ERCAN GÜVEN: 'KRAL' DIMDIZLAK (MİLLİYET)
Böylesi görülmedi… Kadıköy’deki Olympiakos rövanşında işi bitirecek adamlar “korumak için” kenara alınıp, uğruna “Avrupa Kupası yarı finali” feda edilen Sivasspor deplasmanı, Fenerbahçe’yi “şampiyonluk aday adaylığından” da etti…
Traji-komik!.. Lakin durum acıklı… Bundan sonrası Kadıköy’de tufandır! Çünkü, sözlük anlamıyla “yarım yamalak” bir sezon kalmıştır Fenerbahçe’nin elinde. Hem de en umutlu sezonda. Ne Avrupa, ne Lig, ne Kupa, hava sıfırın altında.
Bari frene basmasalardı, elini tutmasalardı da… Sistemi, pası, kötücül organizasyonları, bireysel yeteneksizleri dolu dolu protesto edecek Fenerbahçe eylemleri sürüp gitseydi. Yer yerinden oynasaydı. Hiç değilse futbola faydası olurdu belki. Bedelini ödediler, protesto da yarım yamalak kaldı. Bakınız Sivas’ın kazandığı penaltı.
Maça gelince… Açıkçası ilk yarının 40 dakikasında topa hakim ama temposuz bir Fenerbahçe vardı Sivas’ta… Sadece kendi standartlarına göre değil lig ölçeğinde bile rölantiydi oyunu.

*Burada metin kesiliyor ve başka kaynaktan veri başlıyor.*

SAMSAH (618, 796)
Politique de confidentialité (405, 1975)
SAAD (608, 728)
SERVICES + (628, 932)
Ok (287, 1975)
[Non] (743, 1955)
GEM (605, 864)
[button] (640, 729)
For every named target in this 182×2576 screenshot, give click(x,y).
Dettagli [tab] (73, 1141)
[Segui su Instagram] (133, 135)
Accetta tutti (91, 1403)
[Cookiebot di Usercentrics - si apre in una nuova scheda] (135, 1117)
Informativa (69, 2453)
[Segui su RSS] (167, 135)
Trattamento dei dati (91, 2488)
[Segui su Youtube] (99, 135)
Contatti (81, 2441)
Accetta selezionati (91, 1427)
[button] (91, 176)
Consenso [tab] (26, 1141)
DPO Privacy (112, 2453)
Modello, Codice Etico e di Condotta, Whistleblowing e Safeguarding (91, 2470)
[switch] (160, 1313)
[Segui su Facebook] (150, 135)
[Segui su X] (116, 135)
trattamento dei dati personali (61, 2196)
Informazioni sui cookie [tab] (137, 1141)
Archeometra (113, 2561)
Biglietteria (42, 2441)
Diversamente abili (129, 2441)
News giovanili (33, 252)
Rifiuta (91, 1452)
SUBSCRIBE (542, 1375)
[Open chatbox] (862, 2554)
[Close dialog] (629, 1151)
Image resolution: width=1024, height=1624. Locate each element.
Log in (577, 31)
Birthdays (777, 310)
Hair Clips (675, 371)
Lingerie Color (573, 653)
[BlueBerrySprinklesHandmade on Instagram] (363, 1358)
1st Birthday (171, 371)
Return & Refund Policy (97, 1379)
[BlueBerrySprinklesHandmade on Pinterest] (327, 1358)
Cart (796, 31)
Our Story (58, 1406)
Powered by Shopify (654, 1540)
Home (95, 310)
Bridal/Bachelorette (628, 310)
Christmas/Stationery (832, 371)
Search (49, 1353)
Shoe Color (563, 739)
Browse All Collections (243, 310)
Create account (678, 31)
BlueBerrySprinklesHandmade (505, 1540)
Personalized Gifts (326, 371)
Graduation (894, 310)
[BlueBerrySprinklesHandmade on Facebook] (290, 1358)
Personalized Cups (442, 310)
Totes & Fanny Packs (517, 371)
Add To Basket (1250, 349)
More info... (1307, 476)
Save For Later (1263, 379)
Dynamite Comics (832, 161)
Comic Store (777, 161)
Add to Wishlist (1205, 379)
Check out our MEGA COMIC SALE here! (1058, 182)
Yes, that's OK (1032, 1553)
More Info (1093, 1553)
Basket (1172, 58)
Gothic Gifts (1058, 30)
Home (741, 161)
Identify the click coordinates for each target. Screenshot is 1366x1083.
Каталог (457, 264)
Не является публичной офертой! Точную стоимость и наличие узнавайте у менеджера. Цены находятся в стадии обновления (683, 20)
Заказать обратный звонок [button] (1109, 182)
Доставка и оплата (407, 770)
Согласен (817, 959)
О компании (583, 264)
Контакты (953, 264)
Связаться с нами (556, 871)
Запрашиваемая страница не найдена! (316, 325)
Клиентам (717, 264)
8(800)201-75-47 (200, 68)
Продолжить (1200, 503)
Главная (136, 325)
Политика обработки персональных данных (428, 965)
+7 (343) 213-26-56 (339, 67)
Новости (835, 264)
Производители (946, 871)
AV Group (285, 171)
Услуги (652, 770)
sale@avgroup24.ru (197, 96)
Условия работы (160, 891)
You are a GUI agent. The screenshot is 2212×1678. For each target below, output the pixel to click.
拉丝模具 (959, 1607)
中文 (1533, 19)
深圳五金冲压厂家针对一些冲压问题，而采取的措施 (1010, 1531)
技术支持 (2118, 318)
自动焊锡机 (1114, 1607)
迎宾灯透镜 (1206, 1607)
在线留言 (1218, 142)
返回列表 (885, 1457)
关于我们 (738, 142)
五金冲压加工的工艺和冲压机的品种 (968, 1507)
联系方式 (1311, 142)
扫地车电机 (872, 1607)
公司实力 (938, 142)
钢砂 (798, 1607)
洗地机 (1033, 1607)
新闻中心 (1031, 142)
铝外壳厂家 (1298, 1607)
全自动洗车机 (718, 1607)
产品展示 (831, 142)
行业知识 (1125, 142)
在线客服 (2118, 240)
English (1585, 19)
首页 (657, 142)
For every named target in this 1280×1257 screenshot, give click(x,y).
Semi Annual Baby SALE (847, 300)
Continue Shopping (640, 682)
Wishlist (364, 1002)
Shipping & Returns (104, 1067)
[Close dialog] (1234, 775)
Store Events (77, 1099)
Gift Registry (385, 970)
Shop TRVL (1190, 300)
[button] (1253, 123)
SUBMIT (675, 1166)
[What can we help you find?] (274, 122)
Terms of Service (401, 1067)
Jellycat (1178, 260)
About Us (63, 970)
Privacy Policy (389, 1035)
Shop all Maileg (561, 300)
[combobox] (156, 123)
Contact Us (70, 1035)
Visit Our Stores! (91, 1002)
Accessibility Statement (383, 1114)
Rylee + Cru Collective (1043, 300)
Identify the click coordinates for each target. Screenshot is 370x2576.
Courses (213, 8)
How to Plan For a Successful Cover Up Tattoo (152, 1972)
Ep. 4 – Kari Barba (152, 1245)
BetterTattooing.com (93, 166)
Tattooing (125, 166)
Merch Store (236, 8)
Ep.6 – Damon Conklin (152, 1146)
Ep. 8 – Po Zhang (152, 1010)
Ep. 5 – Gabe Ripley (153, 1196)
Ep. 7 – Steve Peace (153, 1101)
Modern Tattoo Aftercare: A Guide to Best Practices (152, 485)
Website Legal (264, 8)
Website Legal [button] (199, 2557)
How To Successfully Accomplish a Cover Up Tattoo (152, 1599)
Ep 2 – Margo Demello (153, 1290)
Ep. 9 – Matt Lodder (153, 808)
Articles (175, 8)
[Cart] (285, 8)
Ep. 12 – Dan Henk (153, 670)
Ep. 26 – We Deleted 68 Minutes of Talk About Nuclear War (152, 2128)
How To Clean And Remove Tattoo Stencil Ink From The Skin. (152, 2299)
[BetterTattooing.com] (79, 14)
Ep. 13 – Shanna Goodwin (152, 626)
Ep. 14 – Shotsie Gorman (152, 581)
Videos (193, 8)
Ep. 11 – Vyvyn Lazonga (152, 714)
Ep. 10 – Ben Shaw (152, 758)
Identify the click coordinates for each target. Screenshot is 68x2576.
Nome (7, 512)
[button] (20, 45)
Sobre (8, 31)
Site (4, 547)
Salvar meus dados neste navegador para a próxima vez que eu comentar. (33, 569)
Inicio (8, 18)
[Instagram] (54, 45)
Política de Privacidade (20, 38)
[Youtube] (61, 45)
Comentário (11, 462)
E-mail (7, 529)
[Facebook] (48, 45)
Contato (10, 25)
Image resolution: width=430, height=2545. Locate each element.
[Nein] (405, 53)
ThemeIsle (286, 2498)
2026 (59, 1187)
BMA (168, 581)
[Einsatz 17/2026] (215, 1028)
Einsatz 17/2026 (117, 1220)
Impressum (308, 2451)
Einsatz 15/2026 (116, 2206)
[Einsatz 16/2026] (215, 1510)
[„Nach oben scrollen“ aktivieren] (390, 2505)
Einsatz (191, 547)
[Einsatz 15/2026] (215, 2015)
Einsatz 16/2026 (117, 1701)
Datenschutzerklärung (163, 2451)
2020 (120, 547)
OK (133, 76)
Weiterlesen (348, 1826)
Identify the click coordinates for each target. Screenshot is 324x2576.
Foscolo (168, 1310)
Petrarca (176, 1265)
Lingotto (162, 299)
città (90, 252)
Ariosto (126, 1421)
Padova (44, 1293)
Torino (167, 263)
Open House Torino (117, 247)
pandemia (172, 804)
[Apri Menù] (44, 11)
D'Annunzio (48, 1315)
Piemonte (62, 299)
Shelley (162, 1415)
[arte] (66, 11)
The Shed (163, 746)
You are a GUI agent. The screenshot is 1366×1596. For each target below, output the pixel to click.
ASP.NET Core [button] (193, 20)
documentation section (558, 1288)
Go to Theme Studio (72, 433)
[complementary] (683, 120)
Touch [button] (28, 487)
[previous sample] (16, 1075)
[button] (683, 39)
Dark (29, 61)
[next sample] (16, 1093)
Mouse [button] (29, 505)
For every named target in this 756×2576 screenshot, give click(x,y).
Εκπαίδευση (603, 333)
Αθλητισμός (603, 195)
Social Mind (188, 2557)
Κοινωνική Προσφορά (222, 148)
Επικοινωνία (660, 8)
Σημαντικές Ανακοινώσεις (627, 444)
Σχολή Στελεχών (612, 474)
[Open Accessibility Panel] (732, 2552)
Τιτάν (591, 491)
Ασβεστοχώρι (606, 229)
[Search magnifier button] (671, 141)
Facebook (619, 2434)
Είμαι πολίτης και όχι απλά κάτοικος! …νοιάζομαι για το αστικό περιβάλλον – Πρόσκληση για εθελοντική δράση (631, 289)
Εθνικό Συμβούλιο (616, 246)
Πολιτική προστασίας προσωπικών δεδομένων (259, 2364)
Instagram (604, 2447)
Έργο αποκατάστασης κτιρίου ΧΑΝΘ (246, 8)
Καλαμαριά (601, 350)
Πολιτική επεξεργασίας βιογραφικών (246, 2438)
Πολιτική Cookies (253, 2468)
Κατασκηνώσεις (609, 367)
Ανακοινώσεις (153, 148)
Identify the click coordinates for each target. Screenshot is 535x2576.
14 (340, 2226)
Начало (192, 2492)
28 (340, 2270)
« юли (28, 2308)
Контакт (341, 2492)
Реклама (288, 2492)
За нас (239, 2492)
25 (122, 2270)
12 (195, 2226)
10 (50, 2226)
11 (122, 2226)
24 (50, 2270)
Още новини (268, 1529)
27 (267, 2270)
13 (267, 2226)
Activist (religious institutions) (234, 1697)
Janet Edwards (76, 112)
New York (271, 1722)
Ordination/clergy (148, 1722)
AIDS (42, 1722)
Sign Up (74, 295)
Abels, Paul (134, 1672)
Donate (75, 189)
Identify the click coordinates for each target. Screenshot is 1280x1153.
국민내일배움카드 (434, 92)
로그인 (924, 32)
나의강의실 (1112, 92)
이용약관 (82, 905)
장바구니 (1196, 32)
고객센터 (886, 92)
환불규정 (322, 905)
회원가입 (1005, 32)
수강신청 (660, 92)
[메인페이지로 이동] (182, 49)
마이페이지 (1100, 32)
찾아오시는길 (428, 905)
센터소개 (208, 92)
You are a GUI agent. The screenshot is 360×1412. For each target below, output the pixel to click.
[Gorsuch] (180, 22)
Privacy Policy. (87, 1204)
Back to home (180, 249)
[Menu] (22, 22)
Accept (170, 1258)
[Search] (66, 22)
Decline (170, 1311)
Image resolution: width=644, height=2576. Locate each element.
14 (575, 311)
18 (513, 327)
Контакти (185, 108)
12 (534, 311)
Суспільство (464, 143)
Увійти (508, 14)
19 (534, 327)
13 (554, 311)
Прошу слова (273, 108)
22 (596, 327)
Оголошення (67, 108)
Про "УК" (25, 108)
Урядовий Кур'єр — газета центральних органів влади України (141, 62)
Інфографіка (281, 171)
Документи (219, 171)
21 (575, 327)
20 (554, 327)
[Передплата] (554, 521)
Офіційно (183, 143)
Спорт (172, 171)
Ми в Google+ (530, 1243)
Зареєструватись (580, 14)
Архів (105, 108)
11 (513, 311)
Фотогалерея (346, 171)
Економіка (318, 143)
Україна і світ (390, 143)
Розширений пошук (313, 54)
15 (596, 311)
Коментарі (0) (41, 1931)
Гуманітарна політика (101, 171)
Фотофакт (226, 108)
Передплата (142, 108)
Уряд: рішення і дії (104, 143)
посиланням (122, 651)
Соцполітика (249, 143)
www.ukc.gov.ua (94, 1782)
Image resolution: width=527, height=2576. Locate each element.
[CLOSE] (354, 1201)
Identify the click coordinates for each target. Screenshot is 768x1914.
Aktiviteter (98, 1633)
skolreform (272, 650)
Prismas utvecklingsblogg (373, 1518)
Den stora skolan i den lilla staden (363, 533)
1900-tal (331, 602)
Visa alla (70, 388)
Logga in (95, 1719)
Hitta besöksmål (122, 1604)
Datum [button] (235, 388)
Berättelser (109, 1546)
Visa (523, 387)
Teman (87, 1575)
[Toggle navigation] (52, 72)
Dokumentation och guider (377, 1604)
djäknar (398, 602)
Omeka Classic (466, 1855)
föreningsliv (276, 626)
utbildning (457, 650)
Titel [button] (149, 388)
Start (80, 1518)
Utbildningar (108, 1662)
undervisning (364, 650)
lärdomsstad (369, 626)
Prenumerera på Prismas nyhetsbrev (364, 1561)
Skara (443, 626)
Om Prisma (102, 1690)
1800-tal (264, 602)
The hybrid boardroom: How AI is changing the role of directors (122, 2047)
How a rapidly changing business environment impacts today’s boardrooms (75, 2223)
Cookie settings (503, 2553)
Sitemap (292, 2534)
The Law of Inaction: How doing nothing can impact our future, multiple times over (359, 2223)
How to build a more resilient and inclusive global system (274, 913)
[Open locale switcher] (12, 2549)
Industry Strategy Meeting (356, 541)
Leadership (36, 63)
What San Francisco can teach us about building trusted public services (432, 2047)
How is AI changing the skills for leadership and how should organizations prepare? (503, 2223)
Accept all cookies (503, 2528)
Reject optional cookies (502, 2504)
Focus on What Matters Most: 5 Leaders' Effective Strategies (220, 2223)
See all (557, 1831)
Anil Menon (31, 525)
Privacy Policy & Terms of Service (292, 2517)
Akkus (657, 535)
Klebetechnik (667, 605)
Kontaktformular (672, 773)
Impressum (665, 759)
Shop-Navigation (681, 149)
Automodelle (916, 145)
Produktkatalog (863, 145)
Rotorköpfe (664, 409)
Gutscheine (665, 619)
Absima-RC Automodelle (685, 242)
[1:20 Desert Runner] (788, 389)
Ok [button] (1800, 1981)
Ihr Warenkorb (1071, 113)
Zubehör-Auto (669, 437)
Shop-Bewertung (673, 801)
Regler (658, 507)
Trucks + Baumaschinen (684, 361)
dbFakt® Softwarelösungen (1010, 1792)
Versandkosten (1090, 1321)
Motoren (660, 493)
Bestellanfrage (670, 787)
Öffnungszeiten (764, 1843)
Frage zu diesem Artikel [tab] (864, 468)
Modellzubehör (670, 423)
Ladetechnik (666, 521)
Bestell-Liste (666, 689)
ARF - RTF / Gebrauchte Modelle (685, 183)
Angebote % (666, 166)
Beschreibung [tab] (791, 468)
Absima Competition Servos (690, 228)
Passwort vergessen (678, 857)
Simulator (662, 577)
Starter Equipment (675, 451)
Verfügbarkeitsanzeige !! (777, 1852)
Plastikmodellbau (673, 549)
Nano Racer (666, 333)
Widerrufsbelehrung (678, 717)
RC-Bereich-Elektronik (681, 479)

Üç gün önceki 120 dakikanın bedelini tempoda, “asi çocuk” olmanın bedelini hakemde-VAR’da ödedi.
Kaleyi bularak sonuçlanan ilk Fenerbahçe pozisyonu, ancak 34. Dakikada Sivas savunmasını yerleşmeden yakalandığında Dzeko’nundu, o da Ali Şaşal’da kaldı. Sivasspor’un hep ileride bıraktığı en büyük gol silahı Manaj’a, bugüne kadar birikmiş ne kadar tecrübesi varsa hepsini kullanarak adım attırmadı Becao. Ta ki, Livakovic’in ona yaptığı penaltıya kadar. Gerçi top o sırada auta çıkmış ama VAR ve hakem penaltı diyor işte. Şimdi “protestona” kaldığın yerden başlasan ne yazar!
Livakovic, büyük kaleci mi yoksa sıradan mı sorusuna tam da olumlu yanıtlar düşünmeye başlarken 57’de Koita’ya yetişemeyip yine ters yüz etti her şeyi. Ardından bir de penaltı yarattı. Büyük takımın büyük kalecisi değil. Ne yazık ki, çok geç anlaşıldı!
Fred’in ilk yarı uzatmalarında gelen golü, yüksek kalitenin her koşul altında nasıl işe yarayacağının kullanma kılavuzu gibiydi. Ceza sahası dışından topu çekti ve hiç gerilmeden kalçadan füze gibi bir şutu tam doksana gönderdi. Elini çabuk tutup golü atmadan Fred’i çıkaramadı İsmail Kartal!
Ama bir saat geride kaldığında İsmail Kartal derhal olaya el koydu! Tadic’in yerine Cengiz’i, Osayi’nin yerine Mert’i koyup ardından Dzeko ve Szymanski yerine çift forvet çaktı; Serdar-Batshuayi…
Bayılıyor şu Fenerbahçe ustalarını kulübeye çekmeye hoca!.. Doktordan telefon mu geldi, nedir? Ki, Fenerbahçe’yi bir süre galip duruma taşıyan İrfan Can golünde, değişikliklerin hiçbir katkısı yoktu. İsmail Hoca, yeni sezonda ancak takım elbisesini değiştirir!Her şeyi yarım yamalak yaparak iflas etti kadim kulüp! Yazık...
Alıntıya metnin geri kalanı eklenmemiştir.